── Исходный отрывок ──

Нельзя не отметить, что натуралистичность описания голодающих птенцов не отторгает читателей, а заставляет щемить сердце, таково мастерство автора; необыкновенная «прямота», простота описания, добирается до самых «застылых душ», заставляет вздрагивать…

Еще о чем произведения Василенко? О «дураках» и «дурочках», – как принято в народе называть безобидных «даунов», – о тех, кто подвергается насмешкам и никогда не дает сдачи обидчикам. Потому что, – как дети, – умеют прощать и забывать. Вот эти самые презираемые персонажи «Города…» и «За сайгаками» Надьки и Лешки оказываются на деле библейским примером смирения, достойным подражания.

Эта сквозная тема – еще от романа «Дурочка», щемящего и символичного, снискавшего автору особую известность. В охмуренном мире кто сумеет сохранить праведность детства? Разве что «дурачки» – так и выглядят в глазах успешно несущихся по жизни обывателей те, кто, следуя древнейшим заветам, остаются «просты как дети».

Но Завет говорит еще такое: «Будьте мудры, как змеи, и просты, как дети». Так не в том ли мудрость, чтобы до конца жизни сохранить праведность детства. И не случаен эпизод: перед ожидаемым атомным ударом городок пытается спасти детей, погрузив в автобус, чтобы увезти в степь. Но «дурочке» Наде места в нем нет. Зачем? Ведь все равно – «дурочка». Пропадет – и не жалко. Но те, кого так многоумно вывезли в голую степь – для спасения! – случись атомный налет, были обречены на неминуемую гибель. А вот «дурочка» Надя спряталась в яму, в которую упала, и, глядишь, шансов на спасение ее «дурацкая мудрость» предоставила ей хоть сколько-то.

«Господи, кто из нас даун, – думает Света в «Городе за колючей проволокой», внезапно озаряясь пониманием, – кто из них двоих с Надькой чище и праведнее? Кто мудрее в конечном счете?».

───
── Исходные данные ──

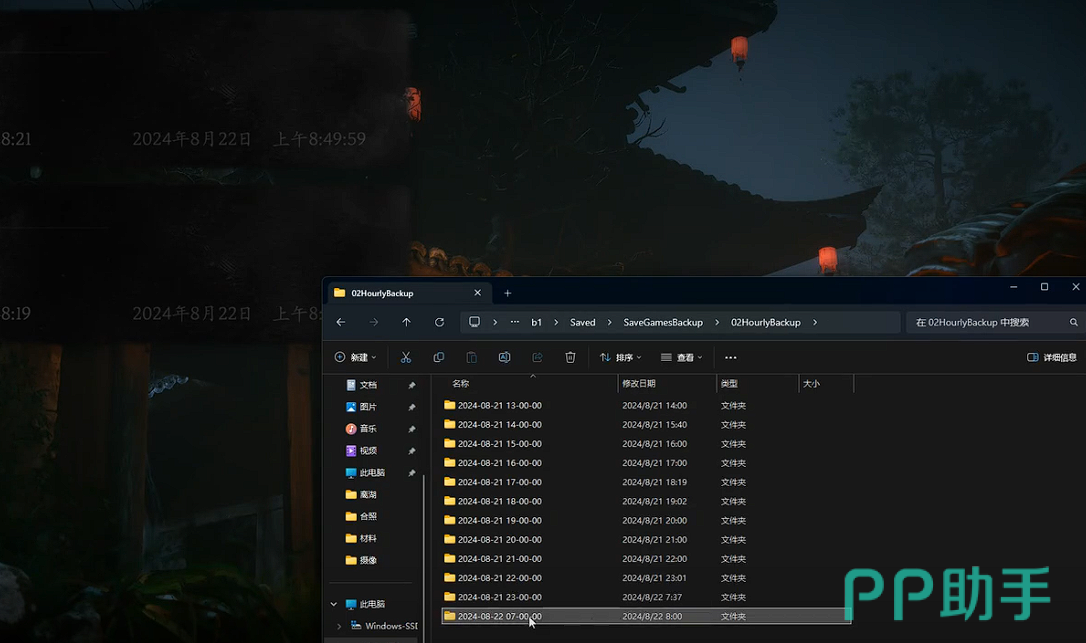This screenshot has height=643, width=1086.
Task: Select the 2024-08-21 18-00-00 folder
Action: [x=499, y=501]
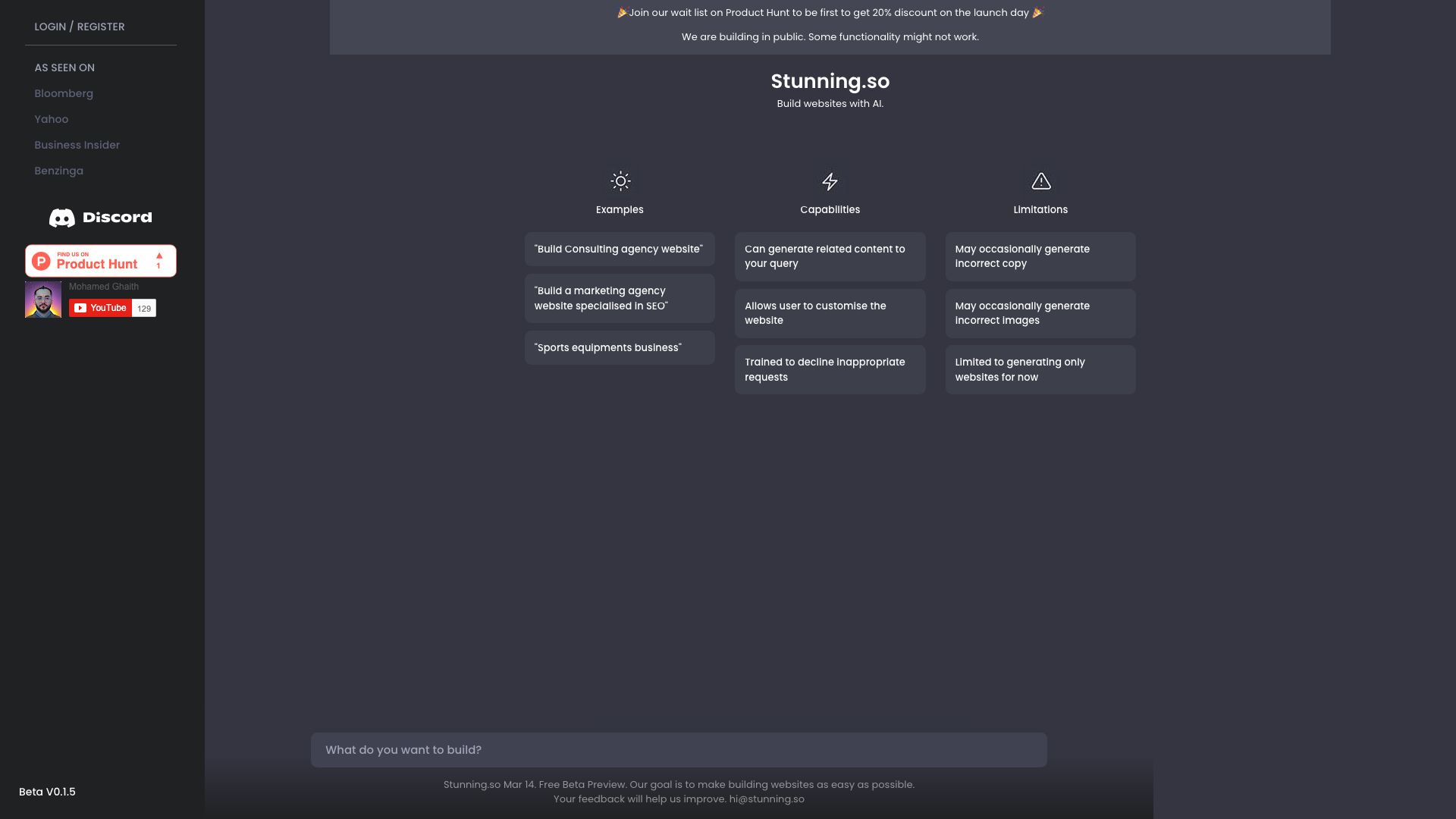Click the red YouTube subscribe button

coord(101,308)
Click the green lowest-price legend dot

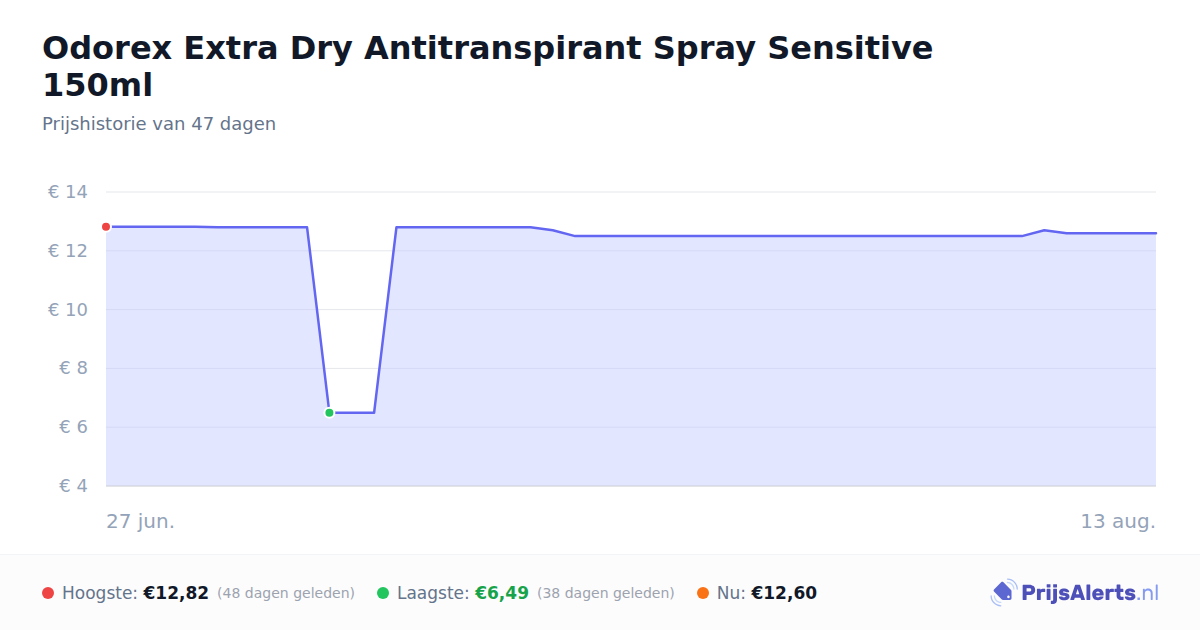(383, 593)
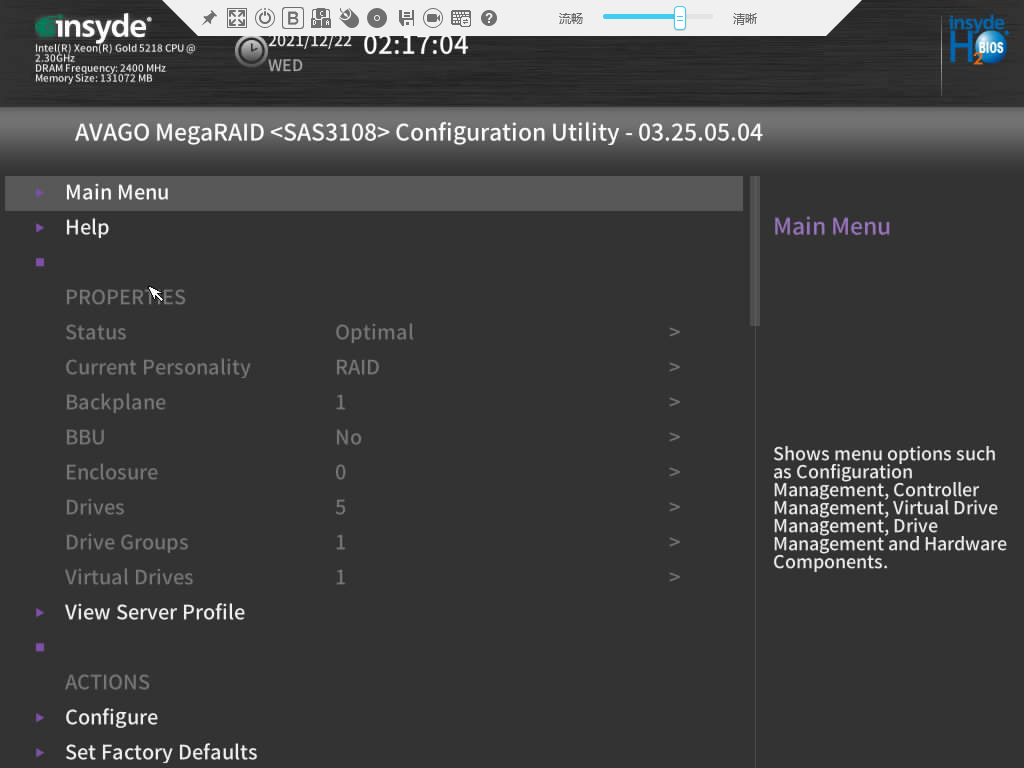Click the mouse settings icon
Viewport: 1024px width, 768px height.
[x=349, y=18]
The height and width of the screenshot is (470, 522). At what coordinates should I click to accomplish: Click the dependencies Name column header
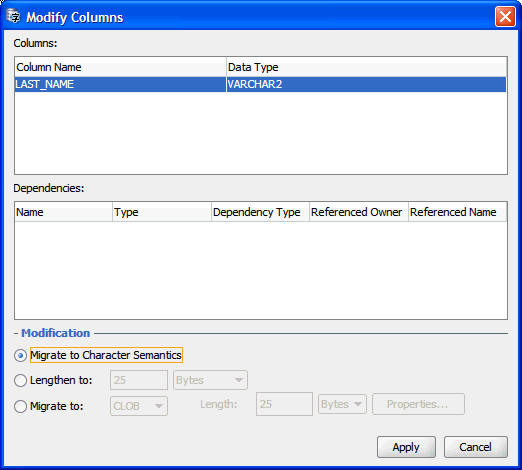pyautogui.click(x=63, y=212)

───

- **Задание**:
Продолжите отрывок о произведениях Василенко, начав сразу после его последнего предложения.

- **Ответ**:
Покорил язык, которым ведется повествование. Только человеку исключительного таланта под силу нанизывать слова, как жемчуг на нитку, сотворяя из самых простых словосочетаний ужас маленькой девочки, впервые почувствовавшей – что такое предавать («Город…»), ведь она была «тихой девочкой» и, в общем-то, легко смирилась с тем, что в спасительном автобусе места для закадычной подружки Нади не оказалось…

Или как просто, без изысков, не опасаясь повторов слов, которые лишь подчеркивают основную мысль, передается стеснительность замужней женщины, открывшей вдруг для себя силу желаний, что начинают, довлея над разумом, управлять ею и заставляют делать то, что, казалось, никогда не смогла бы («За сайгаками»).

Автору совершенно чуждо многословие – два-три предложения, – и перед нами вся картина, – как эпизод в фильме – с декорациями, действующими лицами, костюмами и гримом.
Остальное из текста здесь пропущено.